◆ **WHAT TO DO**:
Retype every line from the start of the entries below down to the line with "[Spanish] (143, 1833)", both ends included; skip the pictures.

◆ **EXTRACTED INFORMATION**:

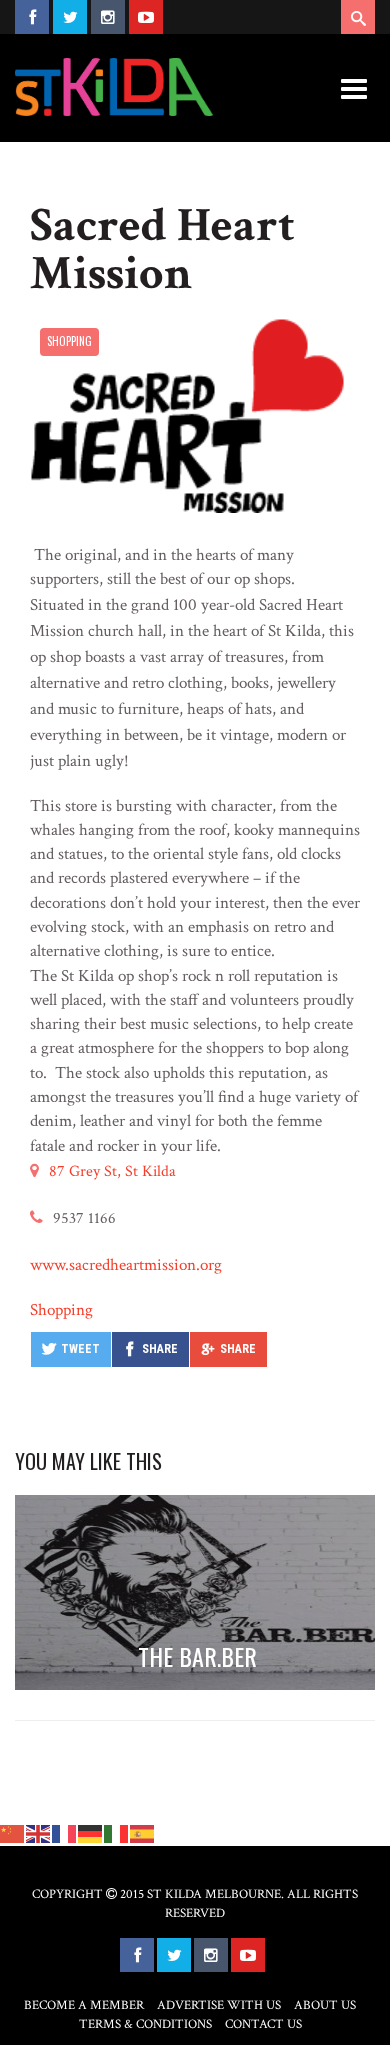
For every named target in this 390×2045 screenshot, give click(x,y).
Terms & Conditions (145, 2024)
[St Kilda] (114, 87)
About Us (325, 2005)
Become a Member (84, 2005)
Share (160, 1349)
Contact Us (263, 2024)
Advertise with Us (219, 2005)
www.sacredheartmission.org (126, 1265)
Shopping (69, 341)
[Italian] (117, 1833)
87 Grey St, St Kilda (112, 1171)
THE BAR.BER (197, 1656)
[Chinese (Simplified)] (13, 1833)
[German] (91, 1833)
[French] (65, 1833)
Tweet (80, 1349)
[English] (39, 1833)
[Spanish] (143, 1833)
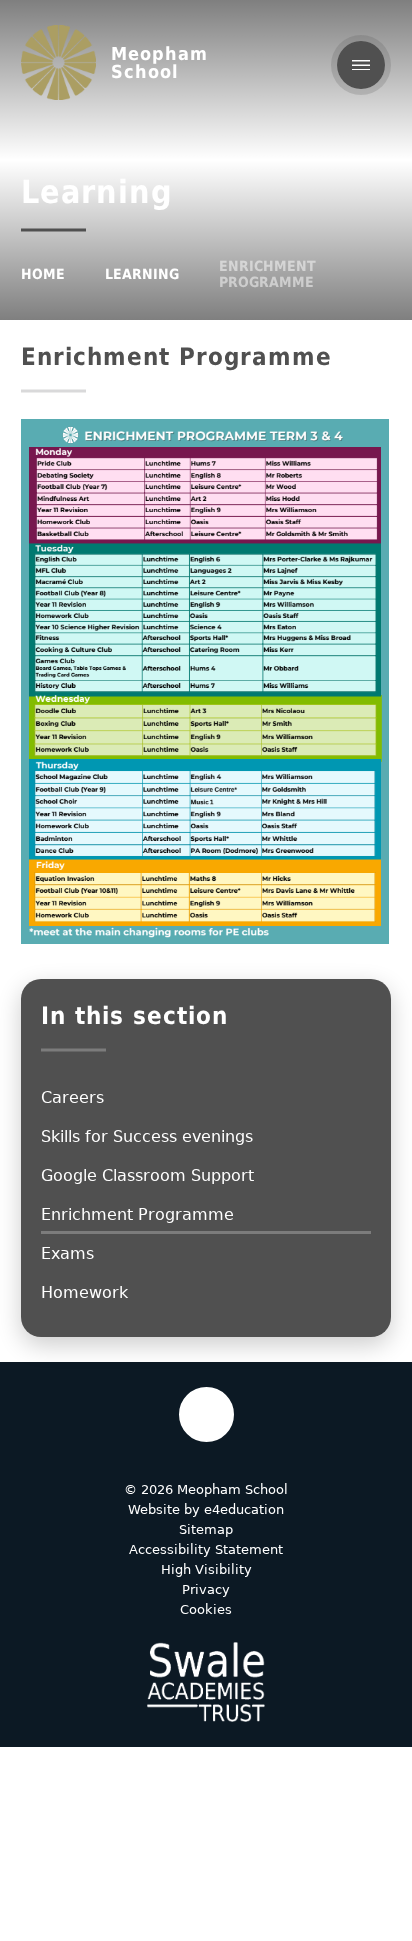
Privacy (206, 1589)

◆ **ANSWER SPACE**:
For every named target in this 390×2045 screenshot, give click(x,y).
Terms & Conditions (145, 2024)
[St Kilda] (114, 87)
About Us (325, 2005)
Become a Member (84, 2005)
Share (160, 1349)
Contact Us (263, 2024)
Advertise with Us (219, 2005)
www.sacredheartmission.org (126, 1265)
Shopping (69, 341)
[Italian] (117, 1833)
87 Grey St, St Kilda (112, 1171)
THE BAR.BER (197, 1656)
[Chinese (Simplified)] (13, 1833)
[German] (91, 1833)
[French] (65, 1833)
Tweet (80, 1349)
[English] (39, 1833)
[Spanish] (143, 1833)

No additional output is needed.